Ich habe noch keine Antwort vom Activision Support und das Savegame Problem ist wieder da. Diesbezüglich habe ich nun auch den ASPYR Support angeschrieben. Die sind für die Portierung des Spiels verantwortlich. Hoffen wir mal dass die nächste Zeit mal ein Patch kommt der endlich mal ein paar schwerwiegende Bugs behebt.

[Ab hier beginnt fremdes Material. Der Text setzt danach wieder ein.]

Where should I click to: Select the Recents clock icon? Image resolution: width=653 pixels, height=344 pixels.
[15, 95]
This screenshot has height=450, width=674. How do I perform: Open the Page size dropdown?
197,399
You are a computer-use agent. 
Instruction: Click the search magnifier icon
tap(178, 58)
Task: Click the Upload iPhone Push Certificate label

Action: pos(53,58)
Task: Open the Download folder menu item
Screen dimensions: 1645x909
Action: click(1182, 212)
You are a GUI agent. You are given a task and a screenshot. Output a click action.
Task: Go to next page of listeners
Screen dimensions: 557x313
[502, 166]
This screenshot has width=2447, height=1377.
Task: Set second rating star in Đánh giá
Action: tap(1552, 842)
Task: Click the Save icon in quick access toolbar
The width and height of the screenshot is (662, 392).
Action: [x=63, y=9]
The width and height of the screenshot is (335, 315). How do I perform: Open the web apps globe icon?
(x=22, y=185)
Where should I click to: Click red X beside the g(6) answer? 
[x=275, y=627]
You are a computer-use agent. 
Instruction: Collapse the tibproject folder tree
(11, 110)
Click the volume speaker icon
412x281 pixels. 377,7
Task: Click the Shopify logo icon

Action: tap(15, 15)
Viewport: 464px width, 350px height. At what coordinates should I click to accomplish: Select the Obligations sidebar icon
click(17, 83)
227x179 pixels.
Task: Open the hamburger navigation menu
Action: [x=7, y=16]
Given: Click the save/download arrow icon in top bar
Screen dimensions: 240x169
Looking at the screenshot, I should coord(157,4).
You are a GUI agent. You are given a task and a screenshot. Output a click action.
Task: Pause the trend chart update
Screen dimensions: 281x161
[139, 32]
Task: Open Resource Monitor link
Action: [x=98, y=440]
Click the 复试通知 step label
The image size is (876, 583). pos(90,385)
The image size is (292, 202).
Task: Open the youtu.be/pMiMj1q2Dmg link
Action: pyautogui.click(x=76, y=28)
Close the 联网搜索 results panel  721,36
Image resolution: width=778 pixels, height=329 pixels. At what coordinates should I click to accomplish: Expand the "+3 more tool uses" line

Der Patch 1.1 behebt eigentlich keine Fehler sondern verbessert nur die Performance auf manchen Systemen.


----------



## notlol (24. Dezember 2009)

Ich melde mich nochmal, weil ich denke wenn man eine Lösung hat sollte man die auch schreiben:

  Erste Schritte:
  Netzwerkverbindung deaktivieren
  Deinstallieren von ZoneAlarm
  Abschalten von AVAST Zugriffsschutz
  START -> AUSFÜHREN -> %temp% -> Soviele Dateien wie möglich löschen
  Neustart (wird von ZoneAlarm eh gefordert)
  Deinstallation von SWTFU
  Neustart

  Soweit so gut:
  Netzwerkverbindung aktivieren
  Patch 1.1 runterladen
  Zugriffsschutz von AVAST wieder deaktivieren
  START -> AUSFÜHREN -> %temp% -> Soviele Dateien wie möglich löschen
  Installation SWTFU
  Patchen auf Version 1.1
  Spiel starten und speichern
  Zugriffsschutz von AVAST aktivieren
  Neueste ZoneAlarm Version installieren

  Bei mir hats geholfen, frohe Weihnachten und einen guten Rutsch!


----------



## Koopa-Trooper (25. Dezember 2009)

Ich habe die Retail Version. Ich habe ein ähnliches Problem. Wenn ich starte, kommt der Titelbildschirm und er friert ein. D.h. eigentlich kann ich keine Tasten mehr betätigen. Ein Introvideo kommt dann nach einiger Zeit. Es hat geholfen, wenn ich nochmal mit AltF4 (hat funktioniert) ausgestiegen bin und dann nochmal gestartet habe. Nochmal einsteigen ist ja aufgrund der doch "recht kurzen" Ladezeiten nicht so schlimm. Haha!! Achso, während dem Spiel hab ich auch Abstürze. Aber das Spiel hängt wenigstens mein komplettes System auf....


----------



## notlol (26. Dezember 2009)

Hast Du einen 3D - Stereotreiber installiert? iz3d zum Beispiel oder von NVidia den Stereotreiber?
 Dieser führte bei mir nämlich zu Startproblemen.
 Desweiteren habe ich mittlerweile vernommen dass einige auch Probleme mit ATI Grafikkarten haben. Mehr als aktuelle Treiber verwenden wurde aber noch nicht geschrieben.
 Wie gesagt, bei mir geht´s jetzt bis auf ein paar Bugs bei Zwischengegnern und den Boss-kämpfen. In einem Level komm ich nicht weiter weil der AT-ST den ich kaputt machen soll einfach im Boden versinkt ohne dass ich etwas machen kann, damit gehts nicht weiter. Bei einigen Zwischensequenzen stottert der Sound so, dass man die Sprachausgabe vergessen kann.
 Vielleicht kommt ja doch noch mal ein Patch. Gut wär´s, weil jetzt wo´s schon einige Zeit problemlos lief hab ich so richtig Lust drauf bekommen.


----------